GOAL OF THE EXERCISE -> What you copy should be the lines from the one with "This screenshot has height=688, width=1200." through the end of the entries, word for word. Omit the pictures.

SUPPLIED RECORDS ->

□ □ □ □ □

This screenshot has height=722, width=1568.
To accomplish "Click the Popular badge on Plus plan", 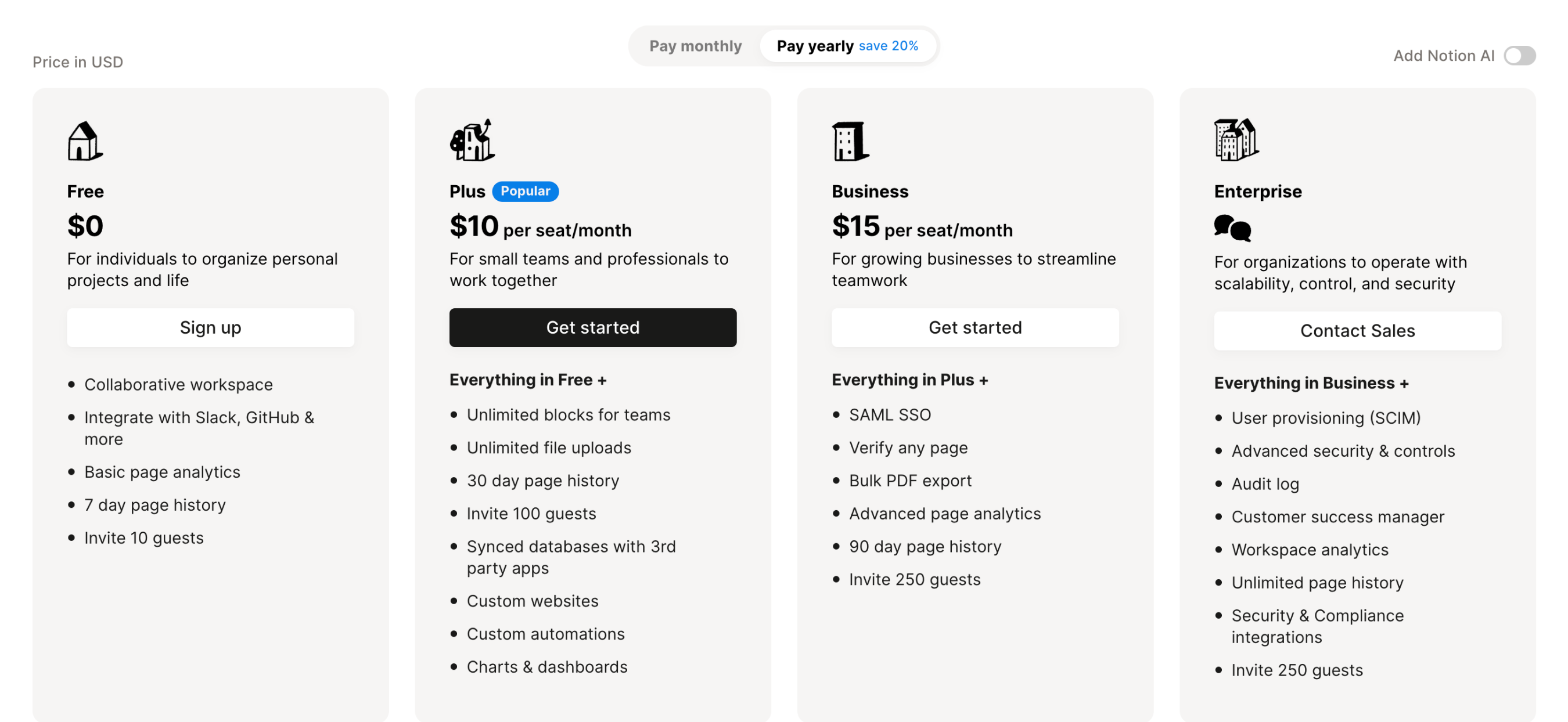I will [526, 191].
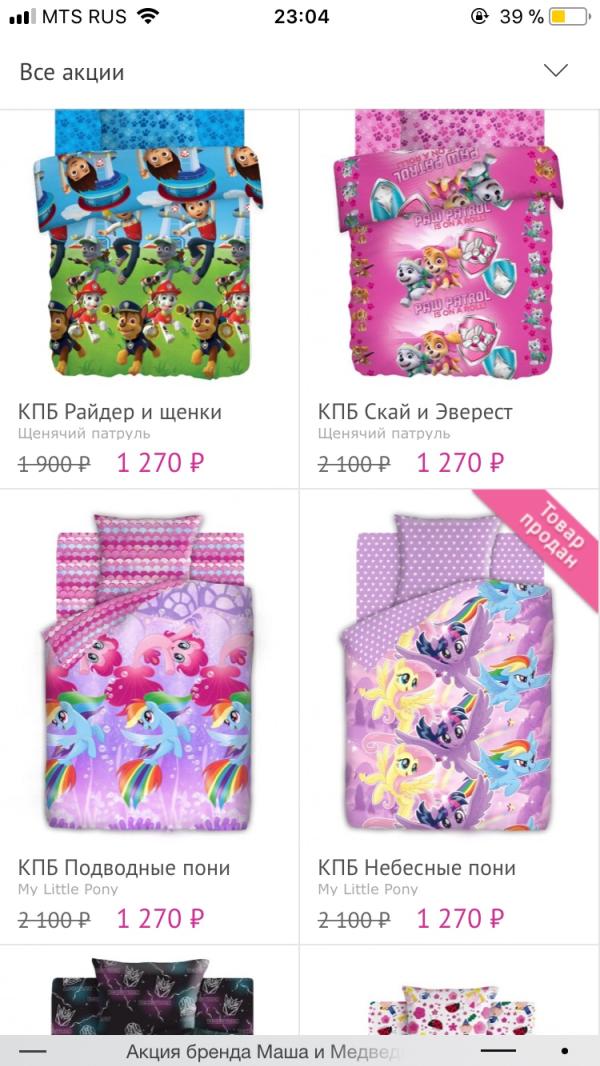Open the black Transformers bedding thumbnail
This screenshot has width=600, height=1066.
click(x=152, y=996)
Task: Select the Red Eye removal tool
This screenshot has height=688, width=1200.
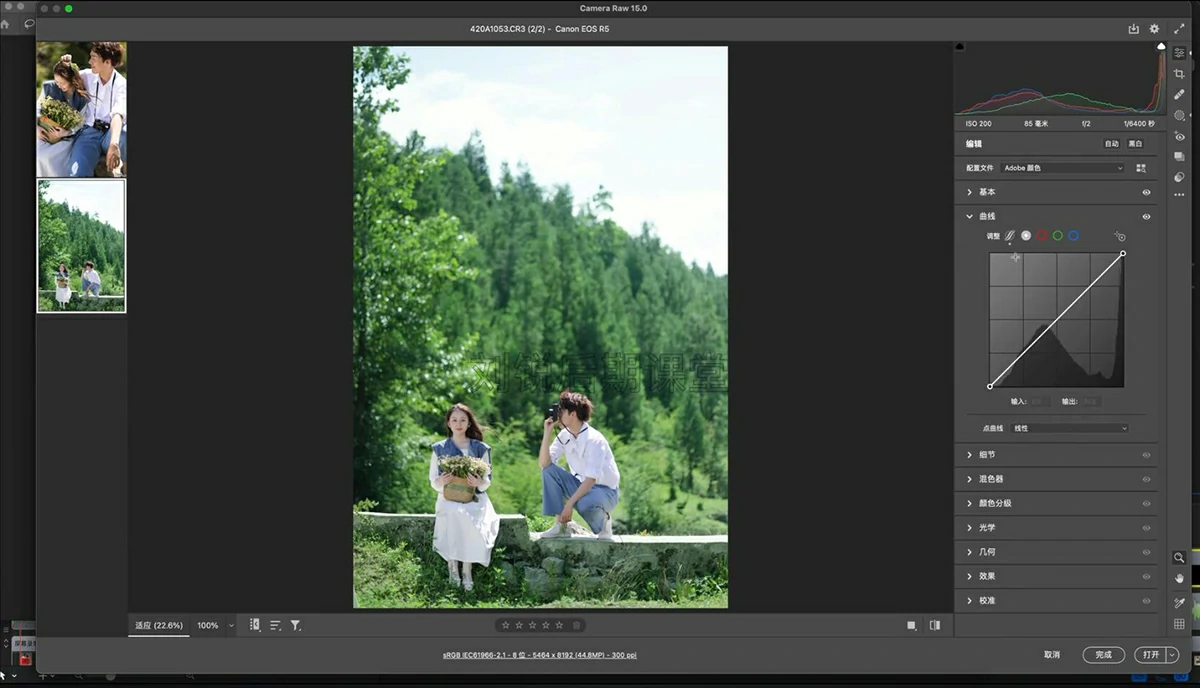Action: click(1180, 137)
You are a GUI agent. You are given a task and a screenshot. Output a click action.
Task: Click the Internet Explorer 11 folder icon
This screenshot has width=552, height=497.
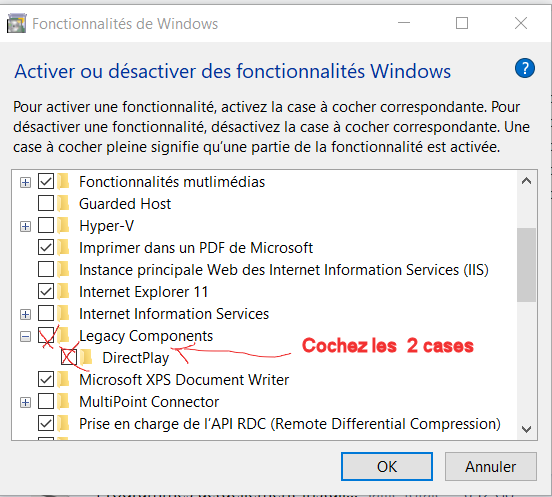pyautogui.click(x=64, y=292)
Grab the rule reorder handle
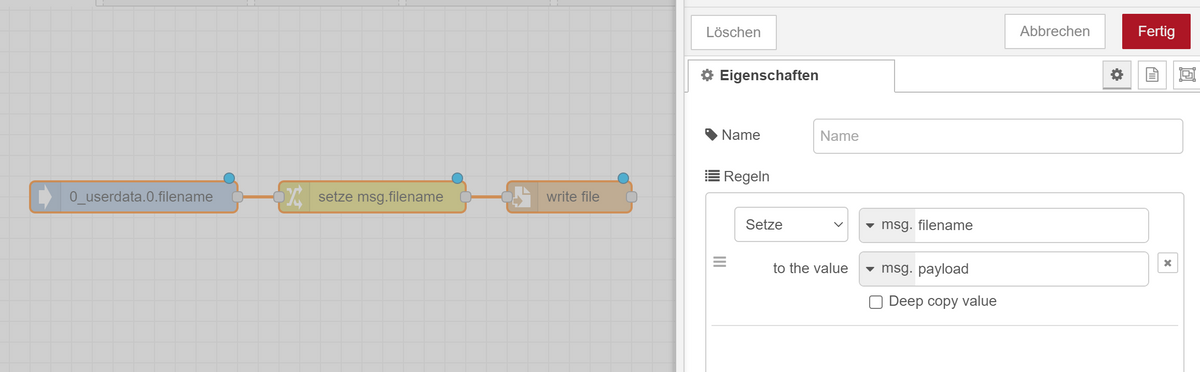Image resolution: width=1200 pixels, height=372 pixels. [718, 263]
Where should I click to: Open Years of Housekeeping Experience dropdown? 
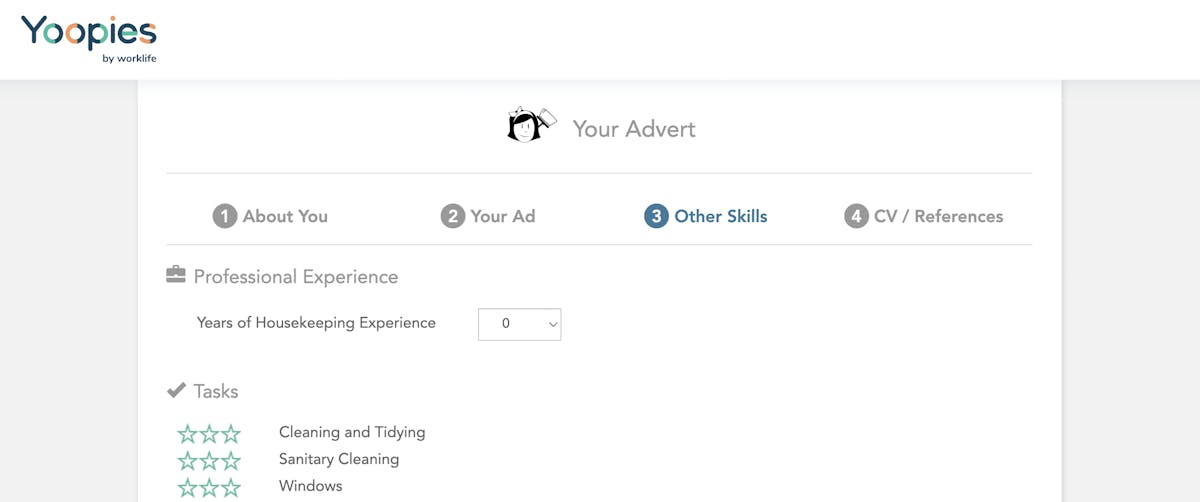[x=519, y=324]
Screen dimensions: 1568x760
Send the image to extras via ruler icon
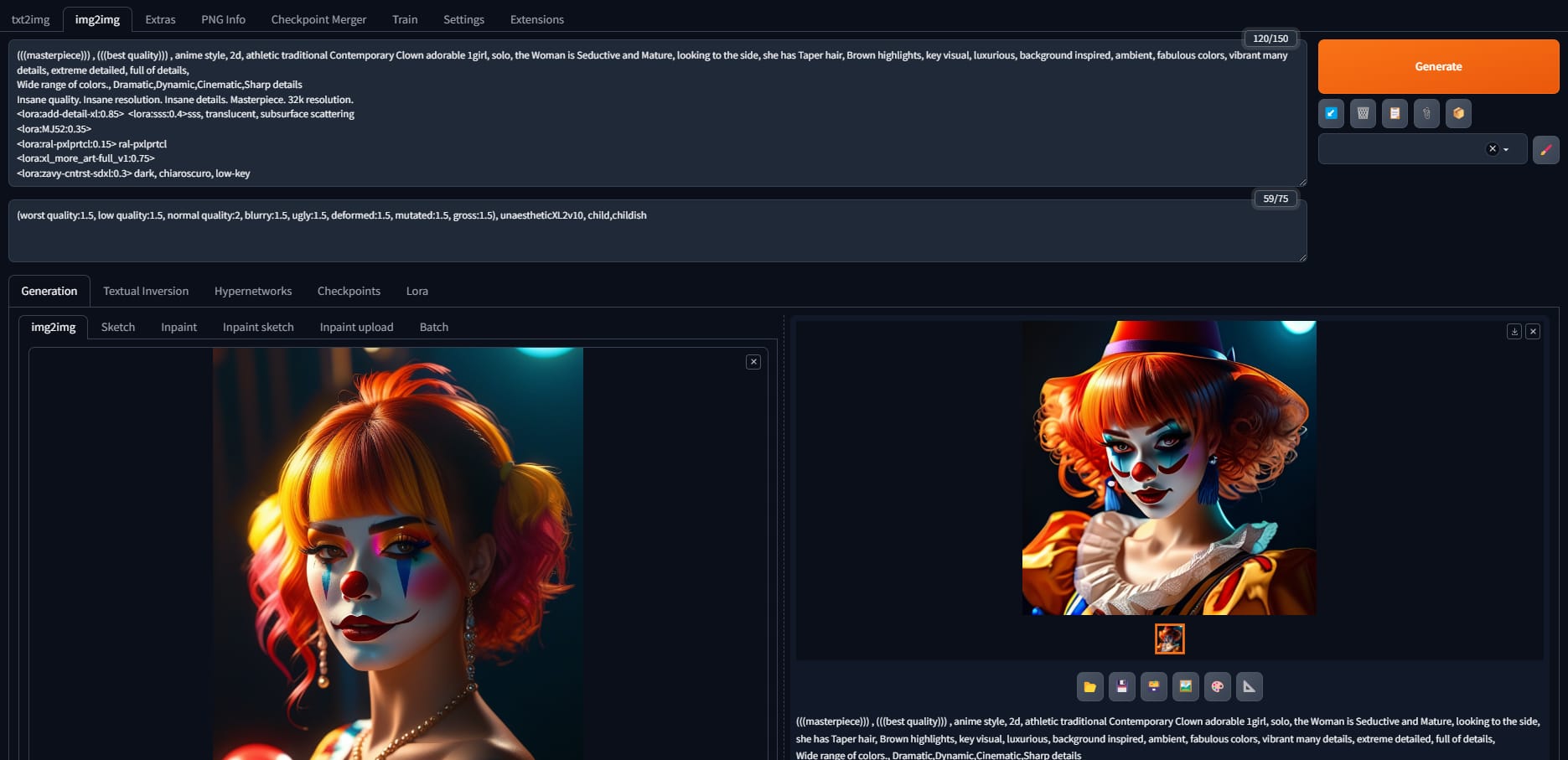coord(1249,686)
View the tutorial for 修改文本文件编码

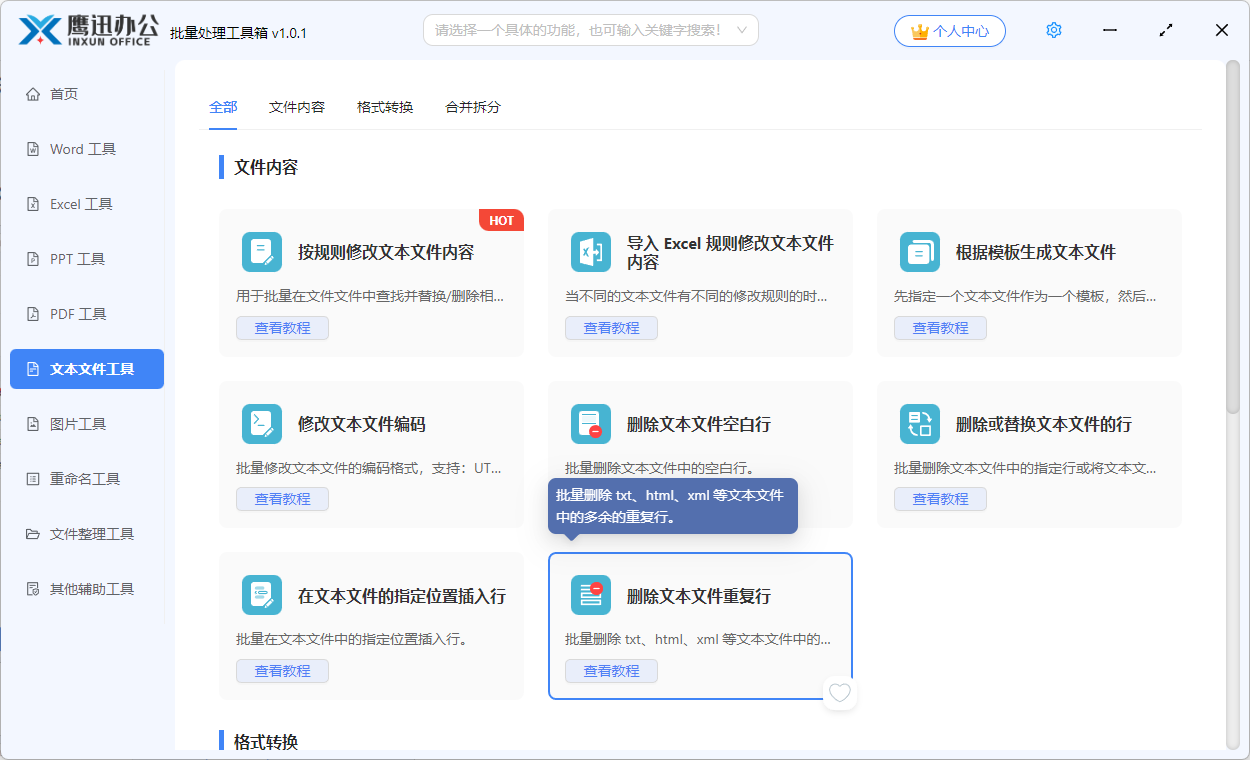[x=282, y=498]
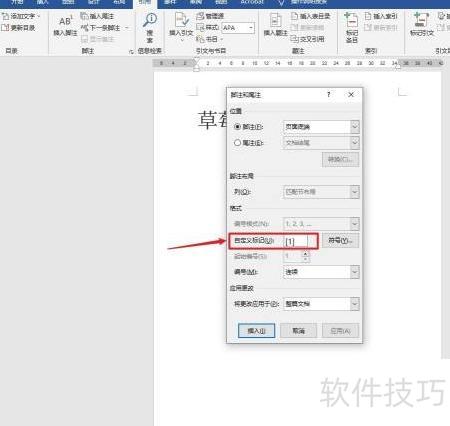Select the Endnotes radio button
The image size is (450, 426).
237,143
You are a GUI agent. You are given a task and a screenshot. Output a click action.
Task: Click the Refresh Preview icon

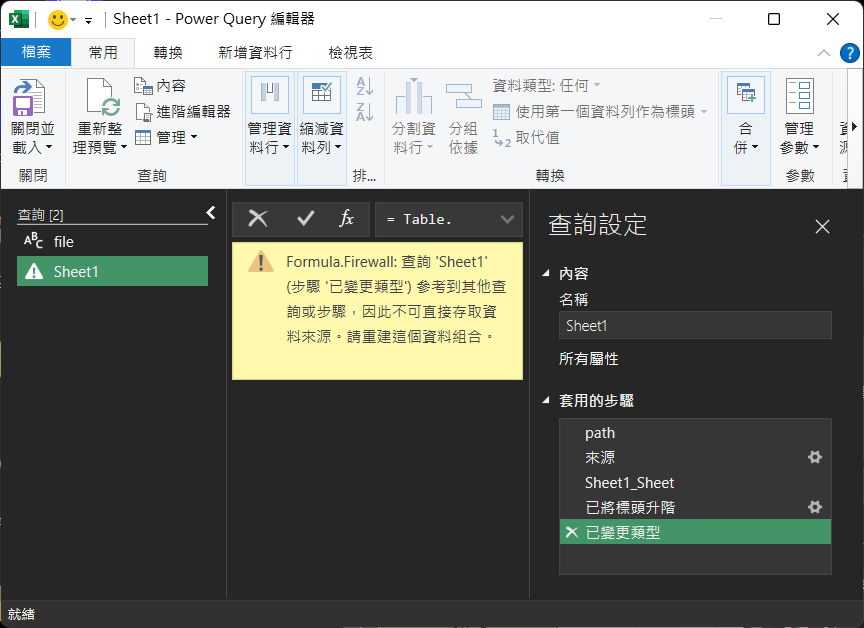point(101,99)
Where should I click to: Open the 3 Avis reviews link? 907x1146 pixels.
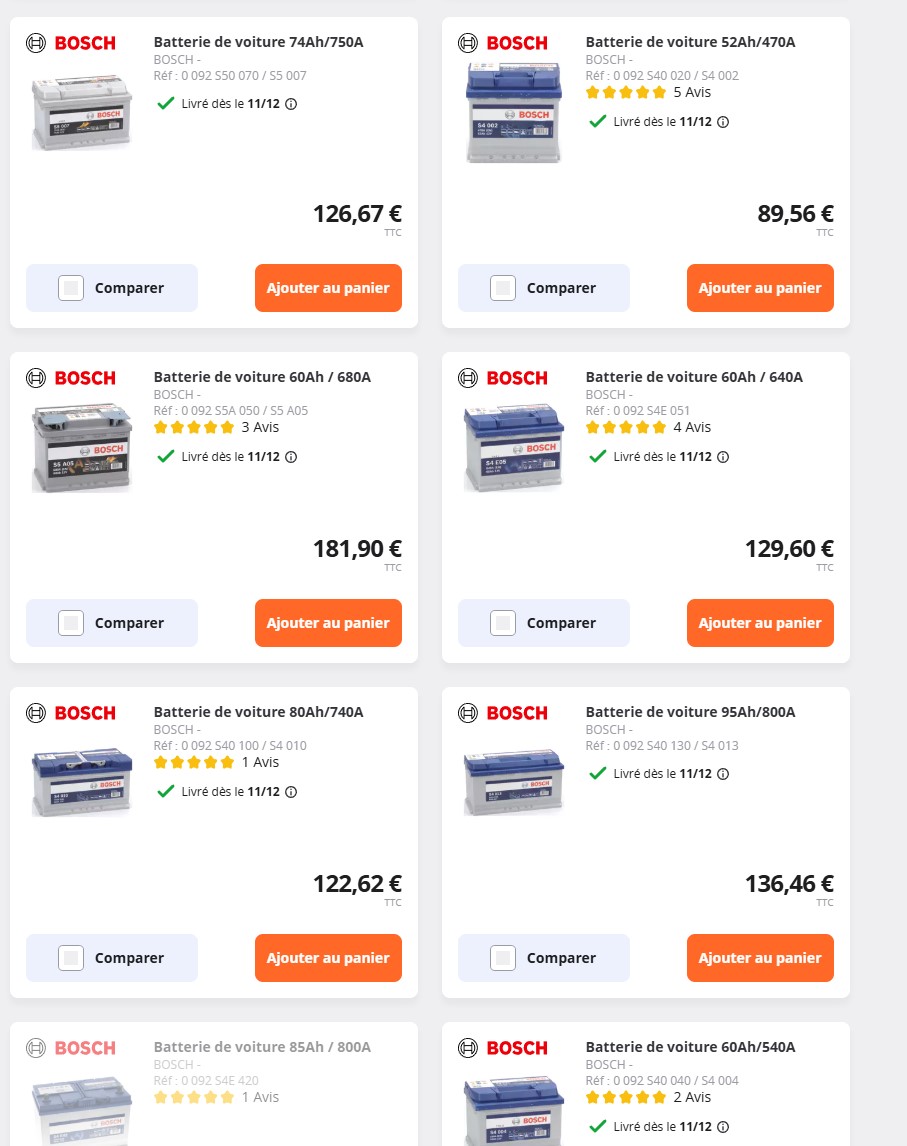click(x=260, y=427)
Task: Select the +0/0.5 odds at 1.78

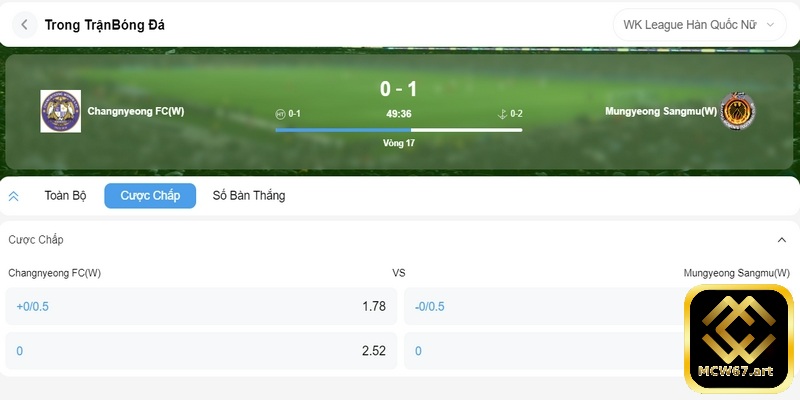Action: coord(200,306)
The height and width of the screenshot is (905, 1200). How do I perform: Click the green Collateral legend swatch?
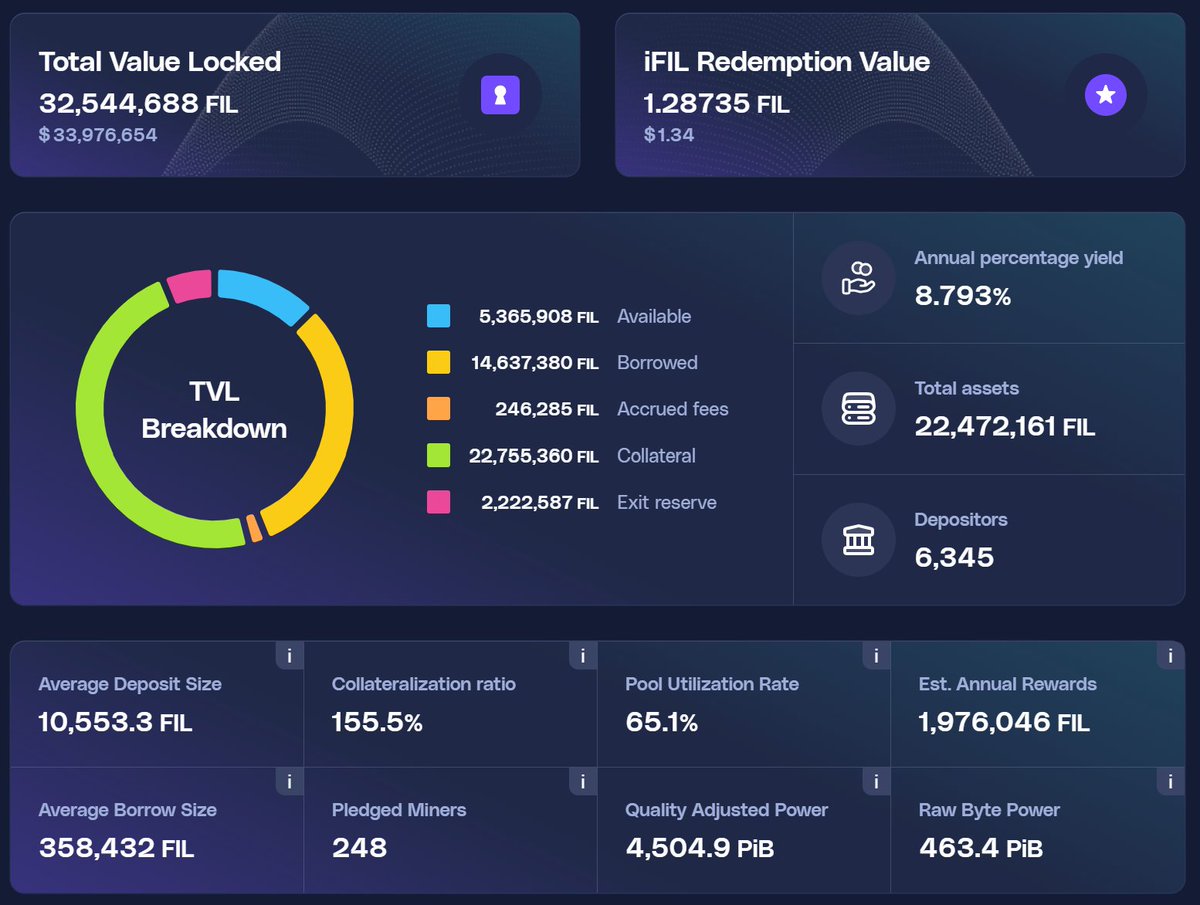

□ □ □ □ □

EXERCISE OUTPUT ->
This screenshot has height=688, width=1200.
Action: click(1180, 137)
You are a GUI agent. You are given a task and a screenshot. Output a click action.
Task: Click the Internet Explorer 11 folder icon
This screenshot has width=552, height=497.
pyautogui.click(x=64, y=292)
Grab the rule reorder handle
Image resolution: width=1200 pixels, height=372 pixels. [718, 263]
Where should I click to: Open Years of Housekeeping Experience dropdown? 
[x=519, y=324]
Screen dimensions: 1568x760
Send the image to extras via ruler icon
coord(1249,686)
View the tutorial for 修改文本文件编码

[x=282, y=498]
Select the Endnotes radio button
The image size is (450, 426).
237,143
You are a GUI agent. You are given a task and a screenshot. Output a click action.
Task: Click the Refresh Preview icon

point(101,99)
Where should I click to: Open the 3 Avis reviews link? 907x1146 pixels.
click(x=260, y=427)
Task: Select the +0/0.5 odds at 1.78

Action: coord(200,306)
The height and width of the screenshot is (905, 1200). How do I perform: Click the green Collateral legend swatch?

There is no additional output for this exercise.